Once you’ve selected the lender you want to go with for your refinancing, ask to obtain a loan application. These are usually online, but you may also be able to request a paper copy or print one out. When you first receive the loan application, read the terms and conditions thoroughly before filling out the application. Make sure you have your loan officer’s contact information and reach out to them about any parts of the agreement you don’t understand or aren’t comfortable with. You can find My Financing USA's refinance loan application at www.myfinancingusa.com/rv-loans/apply.

Once you’ve clarified all the loan conditions, begin filling out the application with the required information first. If you need to contact your bank, your employer, the original lender or another party to complete the required sections, you should do so right away. 

Submit your loan application according to the lender’s instructions. Remember that the lender will need to verify your credit history to process your application, which may briefly impact your credit score depending on their process. Only apply once you’re sure about it.

Pay off the Previous Loan

Once the financing organization has approved your application, the next step is to pay off the original RV loan. When you have the funds, contact the original lender and arrange a final payment to finalize the loan and close out the account. At My Financing USA, we work directly with your lender to complete this for you.

To begin making your new payments on time, change any calendar reminders you have to match the new loan schedule. If you pay your bills using automatic bank withdrawals, be sure to set up a new account and automatic payment setting, so you never miss a payment.

Update the Title

The final step to refinancing your RV loan is to change its title. In most cases, the lender will take care of this process by releasing the old lien against the title and adding the new one.

If the new lender doesn’t update the title or you’re unsure about its status, you can contact your state’s motor vehicle department to check. They can also help you change the title if you confirm it hasn't switched over yet. My Financing USA works directly with your local or state title offices to complete the title change for you.

Tips for Finding the Best RV Loan Refinance Option

Tips for Finding the Best RV Loan Refinance Option

The most challenging part of refinancing your RV loan is choosing the best company to refinance an RV loan.

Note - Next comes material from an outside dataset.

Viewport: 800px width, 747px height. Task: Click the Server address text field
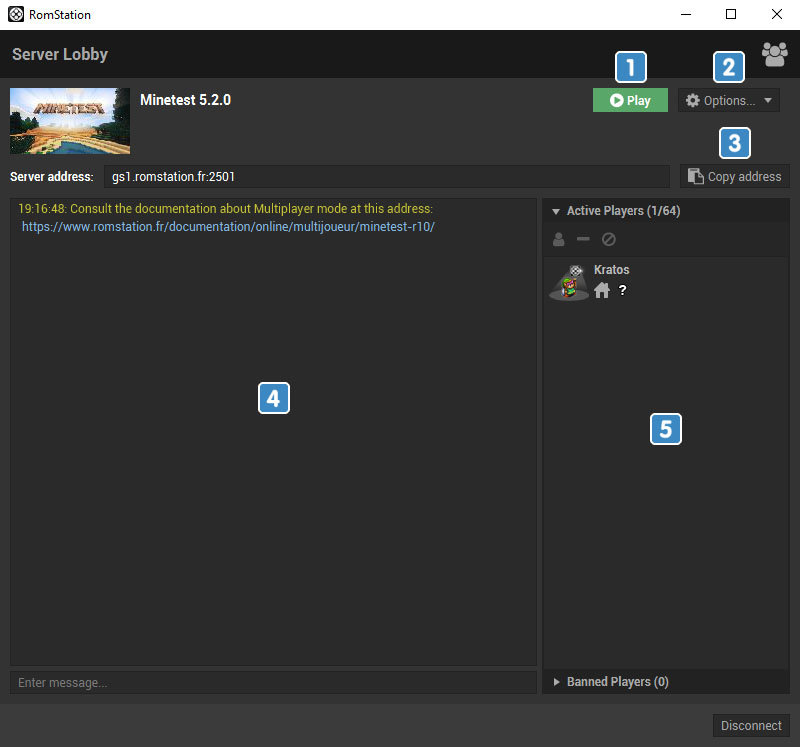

There are hundreds of options to choose from. From banks and credit unions to dealerships and brokers, refinancing your RV loan can happen in many ways. 

When comparing refinancing options, it’s essential to know what to look for, what makes a good lender and how to pick the best deal. Here are some tips on how to find the best place to refinance an RV loan.

  • Compare different term options: As you know from your original loan agreement, RV loan terms typically range between 10 and 15 years. When looking for your new lender, you’ll want to compare different loan terms and calculate your total costs based on various lenders' interest rates. In general, you’ll want to find the one that proposes the lowest monthly rate over the shortest time.
  • Have your credit report ready: When you shop around for the best company to refinance your RV loan, have your credit report ready, and ensure you understand your credit score. By knowing what makes you an attractive borrower to lenders, you can negotiate better rates. If you need to, spend a couple of months boosting your credit rating before approaching lenders for refinancing to put yourself in the best possible position to secure a deal.
  • Watch for early payment penalties: Early payment or prepayment penalties are fees lenders charge borrowers for paying more than the additional payments allowed toward the loan. This practice is more common with mortgages and car loans, but they may still exist for RV refinancing loans. Be aware of this possibility and try to choose a lender that doesn’t charge this penalty.
  • Avoid hidden fees: Application fees, brokerage fees, processing fees and underwriting fees are all typical in personal lending. When shopping for the best company to refinance your RV loan, you’ll want to choose one with the smallest, most transparent fees and the lowest rate.